• **Description of the task**: Beneath this task are records; count how many lines include the string "Viewport" and answer with that number alone.

Segment Start: Data provided

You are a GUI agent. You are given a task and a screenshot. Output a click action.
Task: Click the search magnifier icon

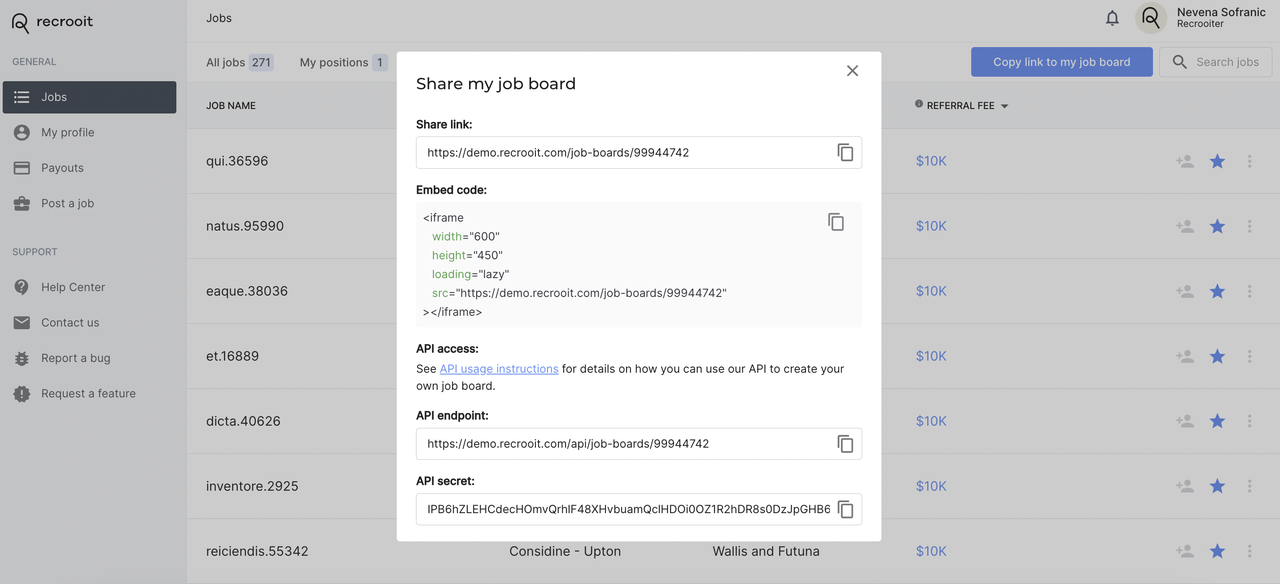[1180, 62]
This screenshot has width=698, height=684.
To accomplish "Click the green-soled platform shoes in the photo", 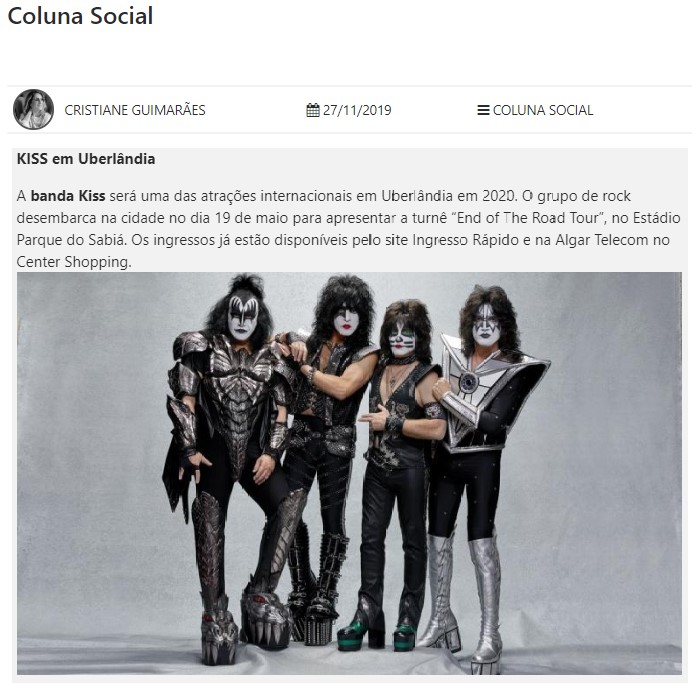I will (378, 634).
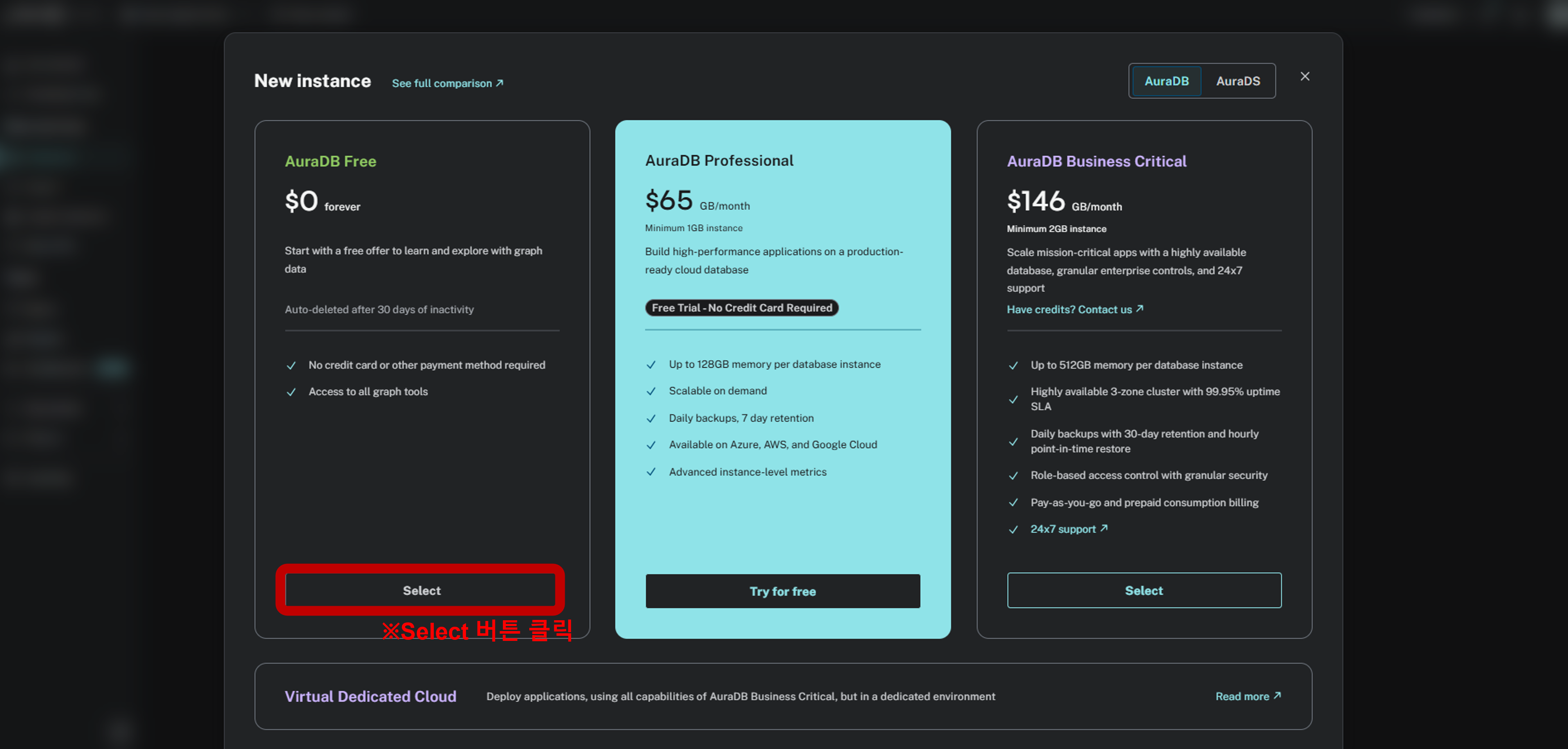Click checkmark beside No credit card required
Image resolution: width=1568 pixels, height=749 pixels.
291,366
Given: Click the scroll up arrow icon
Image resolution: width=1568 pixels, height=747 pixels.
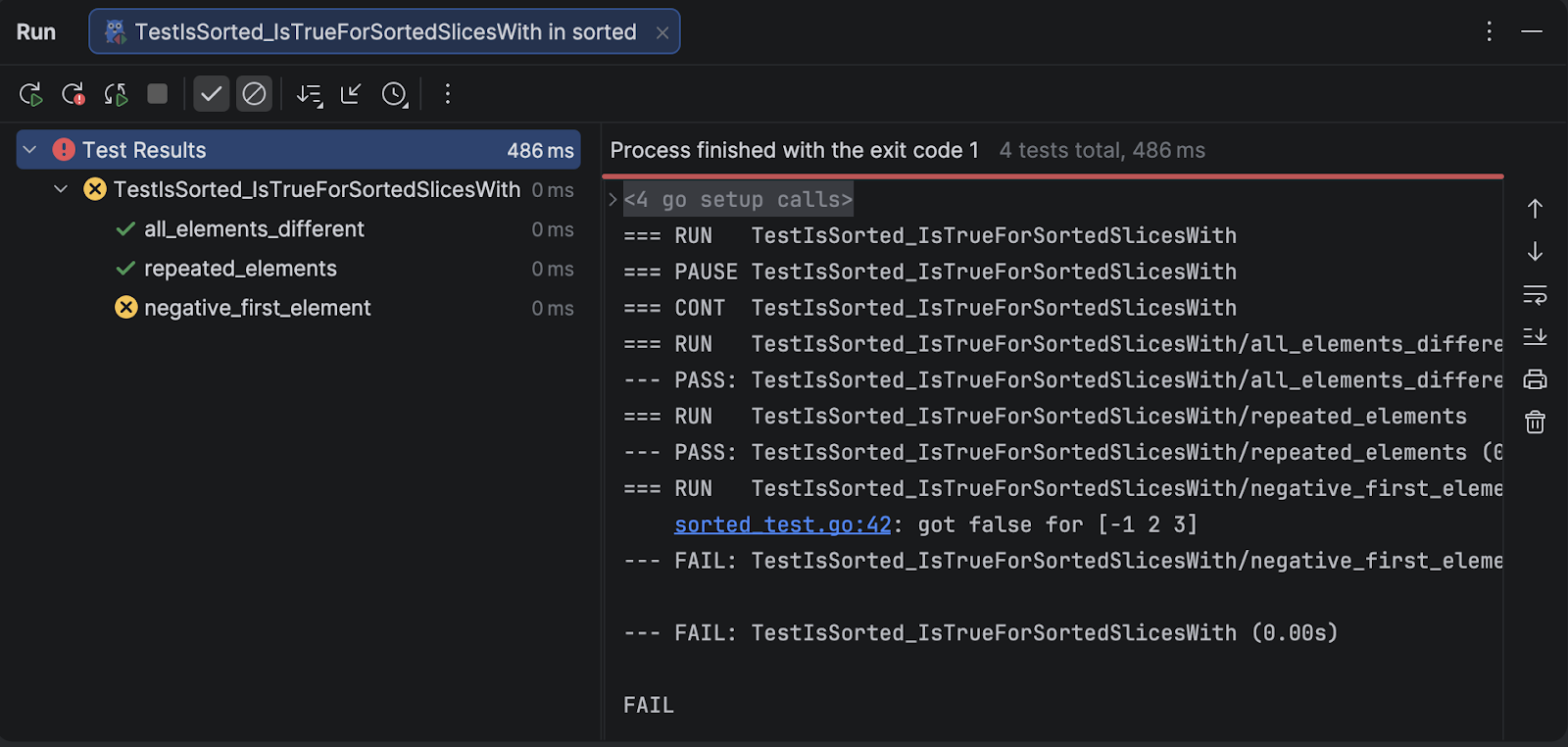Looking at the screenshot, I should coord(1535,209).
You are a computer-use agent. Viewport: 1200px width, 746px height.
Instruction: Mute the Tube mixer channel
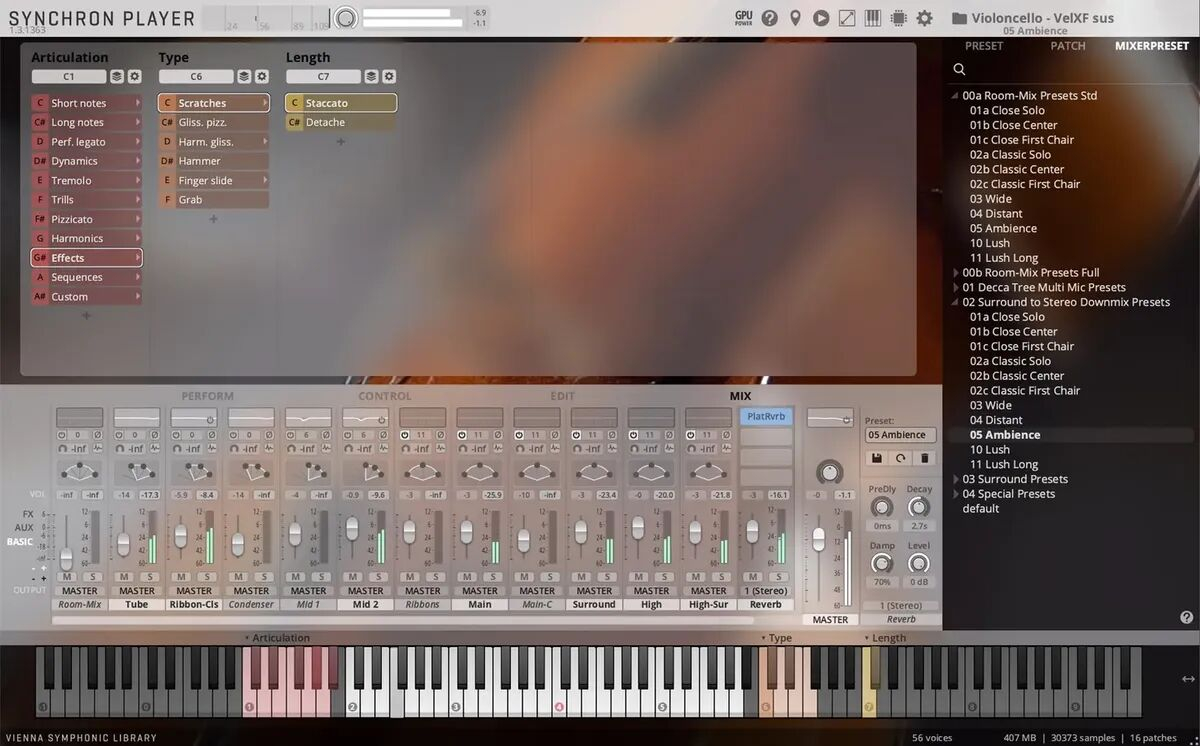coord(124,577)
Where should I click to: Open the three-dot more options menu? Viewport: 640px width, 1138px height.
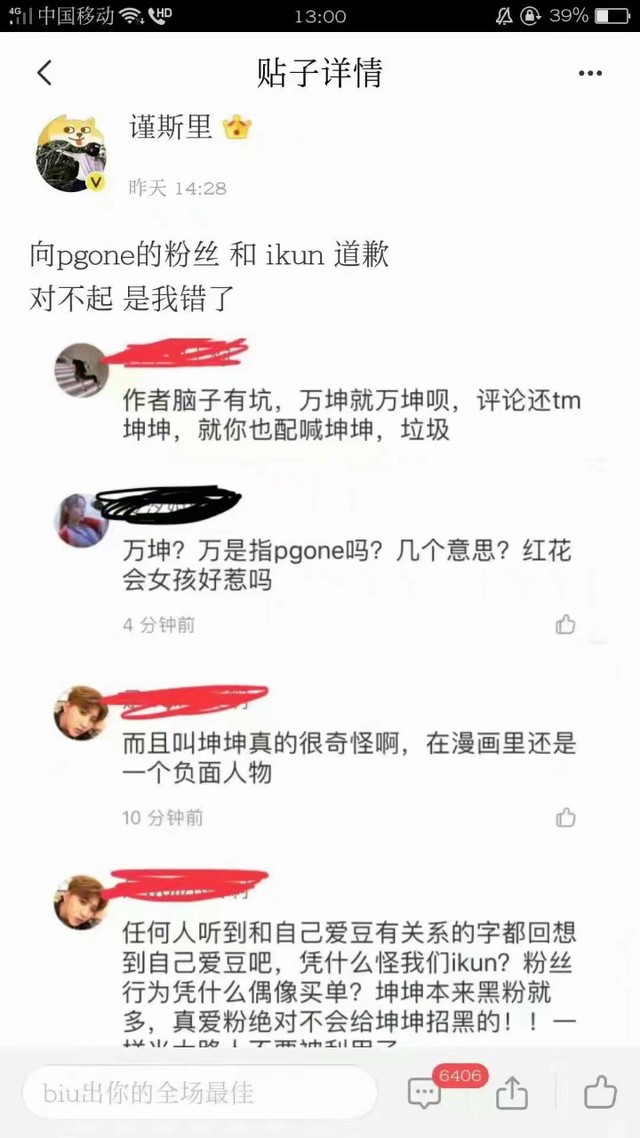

Segment End: Data provided

• **Task output**: 2